(perforated lines--you can't resist 'em)

 
(two guys standing around)
<-- Wednesday, June 14, 2000 -->

 

11:32 a.m. No time for a nap today, so I will have to wing it on a shred here. But I can do it because -- I am a survivor. I really am. And now I have finally watched the show on TV, and I can already say I am going to be hooked on the thing. Goodby Wednesday outings.

I was hoping against hope not to like it and I've conveniently missed the first couple of episodes, but now that I've seen it, I'm wanting to wail: Show the first ones again, please. These people are my friends! I care about these people ... I want to see how it all began, please.

It's so incredibly gripping, and the most incredible thing, to me, is the filming. The cutting, the angles, the selections. The pacing. It's the best I've seen of this sort of docu-drama. It is so insincerely effortless, and I mean that as the highest compliment. It's semi-staged the way Blair Witch was -- set up a few sticky situations, release the hounds, roll cameras, and collect the moolah.

I even liked the conceit, once I got into it -- there's plenty of Shirley Jackson's Lottery-type drama and all the Banana Republic you could ever want. They're smearing their young lithe bodies with mud! Can you dig it? Applying the mud just like Indian war paint and whooping it up, those scamps.

And just like in real life, they're getting rid of the old folks just as fast as they can. Lucky for me I don't live on a desert island, where my meager wit and complete lack of upper body strength would make me a goner for sure. I don't know enough physics, biology, or geography to make myself useful, let alone valuable.

I can turn a phrase -- how far would that get me?

I don't know too much about what's already happened in the last two weeks, but I read somewhere that they quickly got rid of the complaining old lady, and last week it looked like they killed off a complaining old man. This week, quel surprise, they got rid of the complaining, rationalizing lawyer instead of the ancient grizzled old Navy seal. Nobody likes a complainer. I'll keep that in mind the next time I'm wrung out and writing at 4 a.m.

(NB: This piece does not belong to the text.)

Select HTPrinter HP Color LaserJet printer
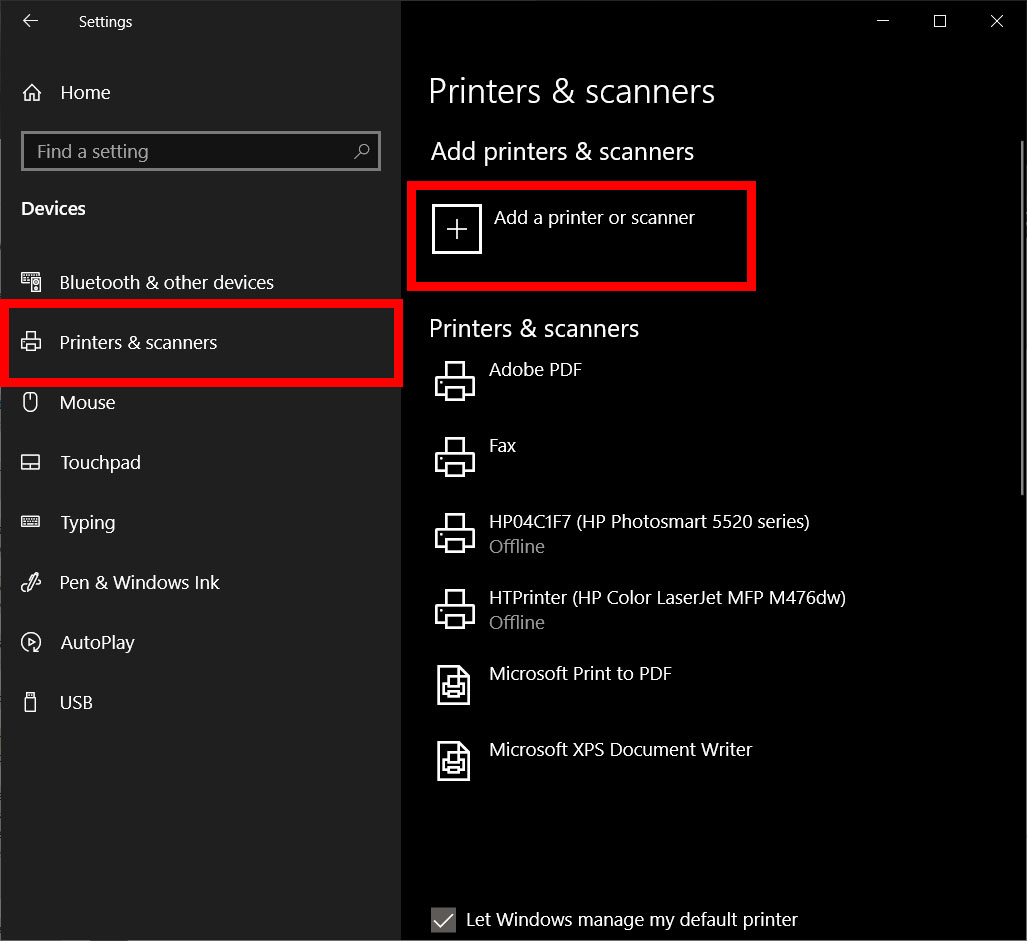Image resolution: width=1027 pixels, height=941 pixels. [x=666, y=598]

When I say "they" of course, I'm referring to the desired TV demographic, as represented by the One Each principle: one black man, one black woman, one gay guy, on Christian fundamentalist; one lesbian (maybe), and the rest: cute tousled fetchingly sunburnt bathing suit models. You can never, ever have enough youth or good looks or clever hair.

Because there's lots of corpus Crissy shots: up between the legs as they perform their underwater stunts, straining buttock shots as they pull heavy things ashore, bubba-bubba breasts-to-breasts as the girls hug and give each other high-fives. Plus, they eat rats. You've got to love a show that lets you watch people catching, eating, and actually enjoying little bitty rat joints.

It's enough to make Regis wear a patterned tie.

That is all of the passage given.